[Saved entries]
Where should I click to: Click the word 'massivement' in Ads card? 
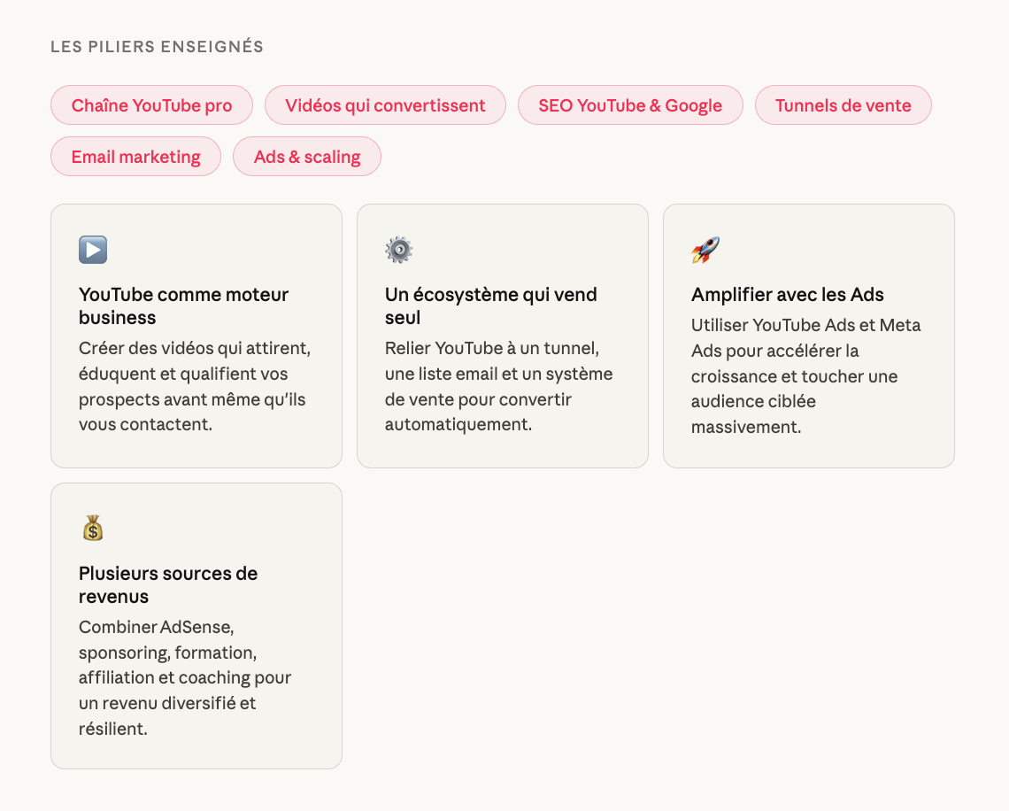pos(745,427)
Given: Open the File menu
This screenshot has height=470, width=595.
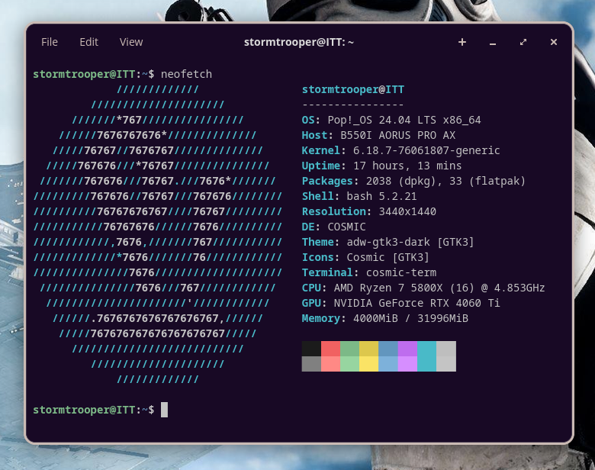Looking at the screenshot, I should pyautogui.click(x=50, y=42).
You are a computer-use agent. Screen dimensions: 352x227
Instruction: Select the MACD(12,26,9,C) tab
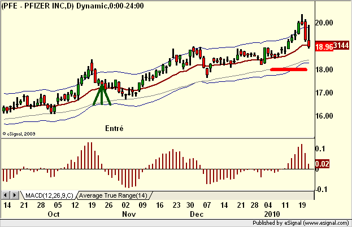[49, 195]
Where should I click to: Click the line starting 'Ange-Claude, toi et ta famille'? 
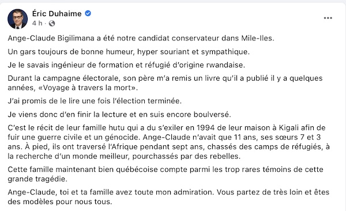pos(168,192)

==

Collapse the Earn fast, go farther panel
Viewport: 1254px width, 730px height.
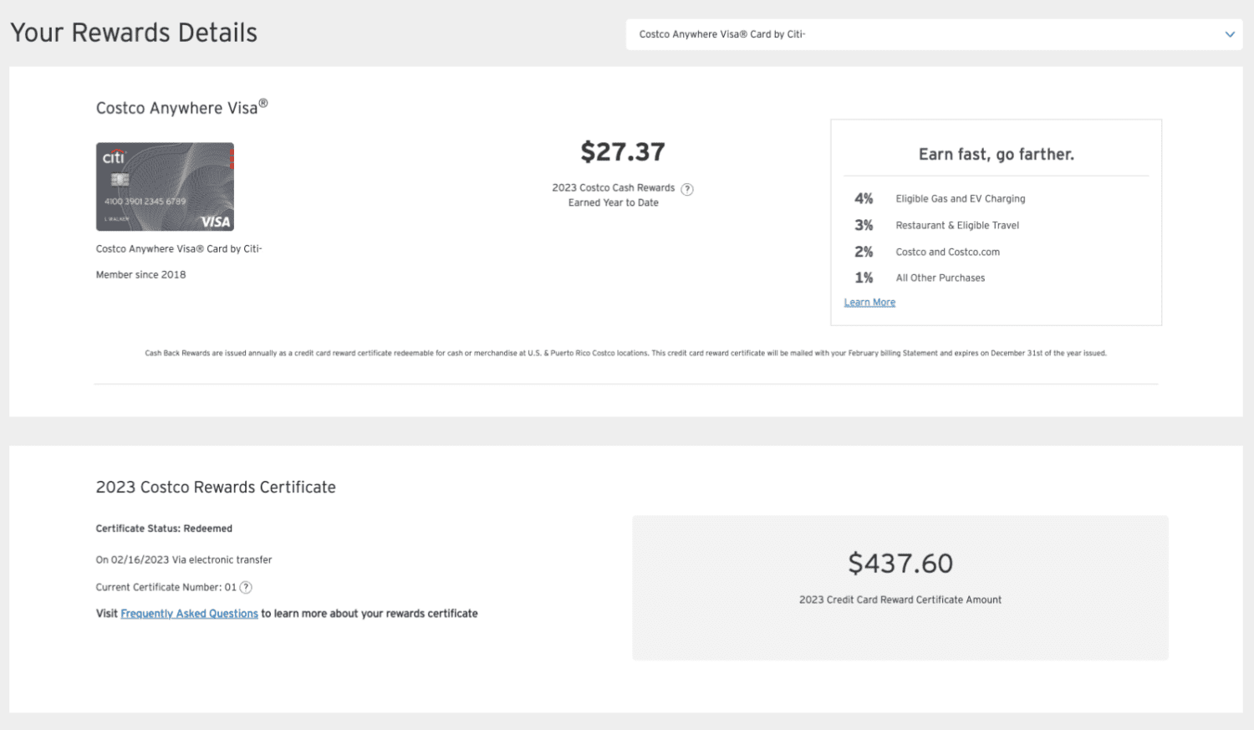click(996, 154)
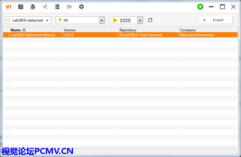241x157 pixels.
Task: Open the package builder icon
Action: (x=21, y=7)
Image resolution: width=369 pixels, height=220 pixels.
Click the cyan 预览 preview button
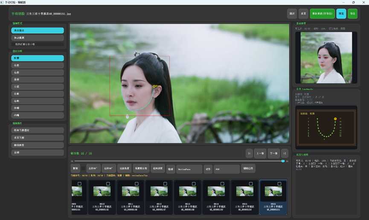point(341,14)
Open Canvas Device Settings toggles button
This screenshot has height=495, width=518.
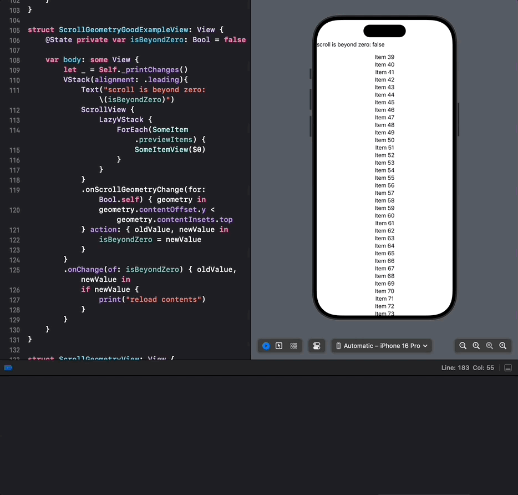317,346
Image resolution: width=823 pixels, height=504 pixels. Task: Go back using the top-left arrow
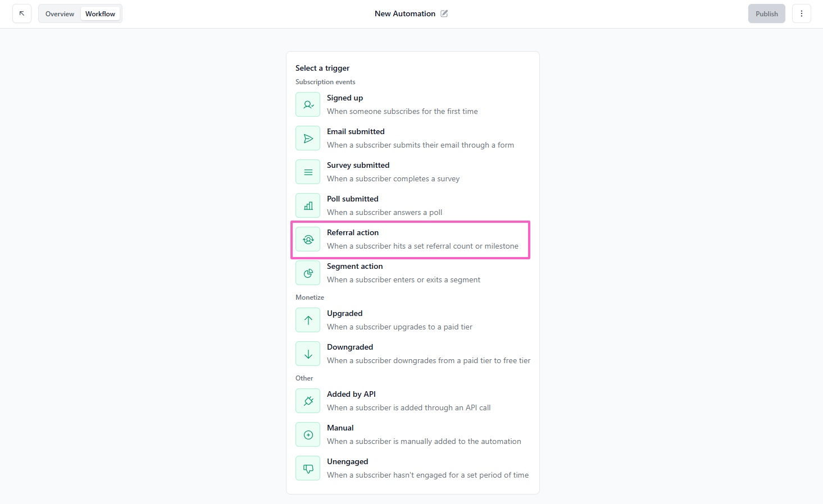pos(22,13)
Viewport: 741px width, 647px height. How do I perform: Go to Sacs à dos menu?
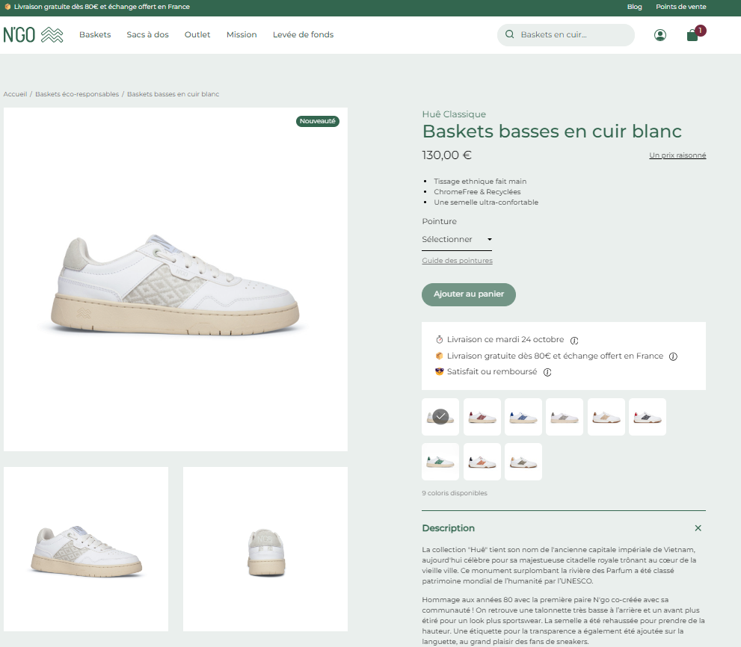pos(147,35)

▶ [How to complete this task] Nothing but the lines from the one with "Where should I click to: Click the word" to the one with "You are a computer-use" above, both included, should be transcribed, exactly and without pictures.

▶ [Result]
Where should I click to: Click the word 'massivement' in Ads card? 
pos(745,427)
Given: Open the File menu
This screenshot has height=470, width=595.
Looking at the screenshot, I should pyautogui.click(x=50, y=42).
You are a computer-use agent. Screen dimensions: 352x227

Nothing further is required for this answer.